This post is the political and analytic post about the DC trip. For the general trip run-down, click here.
Friday was the big day, and in the morning I took a stroll down F St. to the White House gate, and started meeting all sorts of great fellow advocates. Once we all got together, we went through security and headed into the Eisenhower Executive Office Building, one of two office buildings that flank the White House on the premise. We filed in and took our seats in a small auditorium, and listened to the following and surprisingly long list of speakers.
- Gayle Smith (Director of the NSC) and co-founder of the Enough Project, talked about America’s transition from a unilateral actor to a multilateral actor in development and international affairs, and emphasized the importance of security, economics, and values in humanitarian aid. She talked a lot about long-term solutions and referenced some advancements in the aid sector.
- Erin Mazursky (Youth Advisor, USAID), formerly of STAND fame, talked about the link between youth advocacy and conflicts, emphasizing the importance of the younger generation to be involved. Herself a product of that, it was great to hear her talk about her work for USAID in helping youth around the world, and she said that many in the development sector see advocacy as “the wind in our sails,” which is always uplifting to hear.
- Andrew Sweet (from the Office of Conflict Management and Mitigation at USAID), who used to be at the Enough Project, talked a lot about OCMM’s work in producing alert lists of countries at risk of falling into conflict. He also made several references to conflict assessment and contributions to local reconciliation efforts to prevent conflicts in post-conflict zones. In response to some questions, he also referenced that the U.S. was going beyond MDGs in a lot of developing countries, with other goals such as legitimate political systems, justice, and security.
- Brooke Anderson (Chief of Staff of National Security Council) took a lot of questions and tried very hard to understand where all of us advocates were coming from. In the course of answering questions, she referenced the importance of crisis mapping and that problems in the DRC needed to be addressed, but our group did not get any LRA questions in really.

(TASK A) Reproduce the records starting at the line that contains "Viewport: 1568px width, 334px height." and ending at the last line of the records, replacing "History tab" with "Settings tab" and leaving everything else unchanged.

(PROVIDED INFORMATION)
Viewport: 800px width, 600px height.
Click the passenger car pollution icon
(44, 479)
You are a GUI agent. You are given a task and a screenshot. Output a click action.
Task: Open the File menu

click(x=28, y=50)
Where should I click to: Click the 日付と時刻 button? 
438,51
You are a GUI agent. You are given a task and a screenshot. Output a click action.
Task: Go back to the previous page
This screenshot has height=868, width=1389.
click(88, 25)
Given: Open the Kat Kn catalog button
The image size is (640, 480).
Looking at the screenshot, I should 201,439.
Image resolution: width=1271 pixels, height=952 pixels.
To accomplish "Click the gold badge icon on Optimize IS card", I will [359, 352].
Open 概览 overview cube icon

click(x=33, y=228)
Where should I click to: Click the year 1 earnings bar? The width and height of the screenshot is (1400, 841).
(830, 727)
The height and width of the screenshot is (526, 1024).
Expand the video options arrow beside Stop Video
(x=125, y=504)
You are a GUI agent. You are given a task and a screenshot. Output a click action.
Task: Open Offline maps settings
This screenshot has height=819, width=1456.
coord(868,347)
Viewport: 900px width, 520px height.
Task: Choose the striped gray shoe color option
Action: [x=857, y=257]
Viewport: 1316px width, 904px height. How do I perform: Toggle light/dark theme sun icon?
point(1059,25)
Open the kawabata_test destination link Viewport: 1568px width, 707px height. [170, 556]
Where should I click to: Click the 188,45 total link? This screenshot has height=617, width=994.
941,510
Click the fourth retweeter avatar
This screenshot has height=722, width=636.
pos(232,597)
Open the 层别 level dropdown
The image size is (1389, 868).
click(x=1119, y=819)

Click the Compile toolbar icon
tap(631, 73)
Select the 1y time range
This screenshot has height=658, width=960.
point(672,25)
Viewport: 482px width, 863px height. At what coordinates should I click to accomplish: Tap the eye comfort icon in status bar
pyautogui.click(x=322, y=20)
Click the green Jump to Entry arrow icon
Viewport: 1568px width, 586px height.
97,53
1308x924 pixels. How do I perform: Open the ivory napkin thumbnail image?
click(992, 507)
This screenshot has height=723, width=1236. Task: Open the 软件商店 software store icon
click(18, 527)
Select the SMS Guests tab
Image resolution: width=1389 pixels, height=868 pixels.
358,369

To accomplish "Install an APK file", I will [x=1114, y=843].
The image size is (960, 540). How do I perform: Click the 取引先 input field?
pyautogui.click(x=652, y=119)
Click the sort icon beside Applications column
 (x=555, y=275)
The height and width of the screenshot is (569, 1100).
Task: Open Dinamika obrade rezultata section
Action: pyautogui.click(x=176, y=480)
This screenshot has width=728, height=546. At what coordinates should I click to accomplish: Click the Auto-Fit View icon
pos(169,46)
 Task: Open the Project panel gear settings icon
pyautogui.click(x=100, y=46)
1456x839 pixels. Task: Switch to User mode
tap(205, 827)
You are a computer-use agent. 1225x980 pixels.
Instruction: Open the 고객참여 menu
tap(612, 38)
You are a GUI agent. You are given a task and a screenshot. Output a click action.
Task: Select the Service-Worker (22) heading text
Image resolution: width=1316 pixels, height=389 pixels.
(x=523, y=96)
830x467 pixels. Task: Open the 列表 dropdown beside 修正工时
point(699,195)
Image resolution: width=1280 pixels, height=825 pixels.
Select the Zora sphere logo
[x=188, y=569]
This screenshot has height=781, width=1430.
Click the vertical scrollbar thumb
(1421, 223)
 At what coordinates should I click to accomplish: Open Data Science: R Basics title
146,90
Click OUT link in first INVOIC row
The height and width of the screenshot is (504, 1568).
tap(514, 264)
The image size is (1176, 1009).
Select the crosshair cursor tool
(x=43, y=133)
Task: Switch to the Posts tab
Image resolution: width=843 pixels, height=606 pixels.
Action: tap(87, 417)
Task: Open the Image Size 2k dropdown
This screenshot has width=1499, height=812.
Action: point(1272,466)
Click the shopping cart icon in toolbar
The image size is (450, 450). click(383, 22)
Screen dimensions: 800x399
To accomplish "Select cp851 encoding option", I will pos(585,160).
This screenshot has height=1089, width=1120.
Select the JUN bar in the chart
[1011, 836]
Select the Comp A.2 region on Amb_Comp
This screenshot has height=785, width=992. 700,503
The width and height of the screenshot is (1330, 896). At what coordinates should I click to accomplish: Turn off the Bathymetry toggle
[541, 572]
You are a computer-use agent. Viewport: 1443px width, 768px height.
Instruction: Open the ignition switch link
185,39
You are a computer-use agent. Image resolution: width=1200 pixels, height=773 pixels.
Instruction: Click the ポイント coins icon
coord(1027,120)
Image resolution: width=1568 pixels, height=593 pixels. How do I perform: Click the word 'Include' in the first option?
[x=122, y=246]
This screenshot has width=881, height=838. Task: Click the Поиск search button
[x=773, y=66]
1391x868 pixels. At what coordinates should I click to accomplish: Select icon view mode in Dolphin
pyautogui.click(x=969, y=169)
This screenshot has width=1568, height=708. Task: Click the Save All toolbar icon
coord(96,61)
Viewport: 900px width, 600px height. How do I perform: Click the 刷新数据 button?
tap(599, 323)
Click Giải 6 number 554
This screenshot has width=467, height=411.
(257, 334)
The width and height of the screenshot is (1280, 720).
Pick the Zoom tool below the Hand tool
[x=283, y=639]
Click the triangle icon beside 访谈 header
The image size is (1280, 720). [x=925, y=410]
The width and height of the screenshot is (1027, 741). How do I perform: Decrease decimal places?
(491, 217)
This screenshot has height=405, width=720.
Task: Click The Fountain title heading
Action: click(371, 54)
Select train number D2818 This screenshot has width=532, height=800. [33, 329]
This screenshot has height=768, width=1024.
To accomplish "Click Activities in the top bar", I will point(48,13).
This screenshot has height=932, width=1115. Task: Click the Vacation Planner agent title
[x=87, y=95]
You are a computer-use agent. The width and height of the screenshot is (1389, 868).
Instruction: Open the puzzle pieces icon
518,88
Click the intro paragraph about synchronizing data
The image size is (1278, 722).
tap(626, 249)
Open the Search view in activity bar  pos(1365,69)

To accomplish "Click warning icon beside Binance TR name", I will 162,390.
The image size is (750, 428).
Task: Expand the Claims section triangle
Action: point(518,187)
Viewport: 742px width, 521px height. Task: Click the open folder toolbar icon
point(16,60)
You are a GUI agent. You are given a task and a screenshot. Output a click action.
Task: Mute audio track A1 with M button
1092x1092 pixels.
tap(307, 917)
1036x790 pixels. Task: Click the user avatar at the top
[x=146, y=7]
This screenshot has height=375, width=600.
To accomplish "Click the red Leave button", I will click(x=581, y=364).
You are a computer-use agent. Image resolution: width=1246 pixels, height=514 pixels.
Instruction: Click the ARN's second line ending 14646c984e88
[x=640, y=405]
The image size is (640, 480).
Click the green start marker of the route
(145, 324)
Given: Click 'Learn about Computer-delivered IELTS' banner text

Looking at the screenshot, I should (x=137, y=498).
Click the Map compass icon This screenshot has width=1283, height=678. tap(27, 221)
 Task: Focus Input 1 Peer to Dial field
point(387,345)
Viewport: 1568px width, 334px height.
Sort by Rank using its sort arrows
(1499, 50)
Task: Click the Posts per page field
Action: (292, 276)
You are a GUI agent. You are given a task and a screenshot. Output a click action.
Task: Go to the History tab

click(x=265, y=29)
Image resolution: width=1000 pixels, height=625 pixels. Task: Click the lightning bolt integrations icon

(TASK B) In the post about the DC trip, which building did the advocates enter after going through security?

(WRITTEN SOLUTION A)
Viewport: 1568px width, 334px height.
Sort by Rank using its sort arrows
(1499, 50)
Task: Click the Posts per page field
Action: (292, 276)
You are a GUI agent. You are given a task and a screenshot. Output a click action.
Task: Go to the Settings tab

click(x=265, y=29)
Image resolution: width=1000 pixels, height=625 pixels. Task: Click the lightning bolt integrations icon

(WRITTEN SOLUTION B) The Eisenhower Executive Office Building.